Problem details
Your response should consist of the full data, set down exactly.

Given information
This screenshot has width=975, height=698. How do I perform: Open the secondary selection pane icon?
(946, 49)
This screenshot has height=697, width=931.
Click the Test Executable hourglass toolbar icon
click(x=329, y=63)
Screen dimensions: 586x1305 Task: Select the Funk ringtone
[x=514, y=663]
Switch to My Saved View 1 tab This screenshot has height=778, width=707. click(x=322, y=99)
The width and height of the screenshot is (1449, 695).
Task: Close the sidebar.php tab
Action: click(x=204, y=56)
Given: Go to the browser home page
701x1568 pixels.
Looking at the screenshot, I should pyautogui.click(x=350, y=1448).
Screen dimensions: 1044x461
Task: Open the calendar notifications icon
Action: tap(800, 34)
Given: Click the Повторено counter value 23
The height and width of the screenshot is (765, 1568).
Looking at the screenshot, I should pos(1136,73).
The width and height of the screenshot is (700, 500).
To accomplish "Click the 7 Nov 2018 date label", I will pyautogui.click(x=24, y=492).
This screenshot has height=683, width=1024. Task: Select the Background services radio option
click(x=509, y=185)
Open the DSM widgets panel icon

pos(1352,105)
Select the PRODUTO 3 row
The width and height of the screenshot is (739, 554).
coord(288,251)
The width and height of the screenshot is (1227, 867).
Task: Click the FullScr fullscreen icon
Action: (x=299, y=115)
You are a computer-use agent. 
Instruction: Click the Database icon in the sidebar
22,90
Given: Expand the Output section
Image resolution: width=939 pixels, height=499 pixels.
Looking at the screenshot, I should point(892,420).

Result of this task
This screenshot has width=975, height=698. How do I perform: Open the secondary selection pane icon?
(946, 49)
This screenshot has height=697, width=931.
Click the Test Executable hourglass toolbar icon
click(x=329, y=63)
Screen dimensions: 586x1305 Task: Select the Funk ringtone
[x=514, y=663]
Switch to My Saved View 1 tab This screenshot has height=778, width=707. click(x=322, y=99)
The width and height of the screenshot is (1449, 695).
Task: Close the sidebar.php tab
Action: click(x=204, y=56)
Given: Go to the browser home page
701x1568 pixels.
Looking at the screenshot, I should pyautogui.click(x=350, y=1448).
Screen dimensions: 1044x461
Task: Open the calendar notifications icon
Action: tap(800, 34)
Given: Click the Повторено counter value 23
The height and width of the screenshot is (765, 1568).
Looking at the screenshot, I should pos(1136,73).
The width and height of the screenshot is (700, 500).
To accomplish "Click the 7 Nov 2018 date label", I will pyautogui.click(x=24, y=492).
This screenshot has height=683, width=1024. Task: Select the Background services radio option
click(x=509, y=185)
Open the DSM widgets panel icon

pos(1352,105)
Select the PRODUTO 3 row
The width and height of the screenshot is (739, 554).
coord(288,251)
The width and height of the screenshot is (1227, 867).
Task: Click the FullScr fullscreen icon
Action: (x=299, y=115)
You are a computer-use agent. 
Instruction: Click the Database icon in the sidebar
22,90
Given: Expand the Output section
Image resolution: width=939 pixels, height=499 pixels.
Looking at the screenshot, I should point(892,420).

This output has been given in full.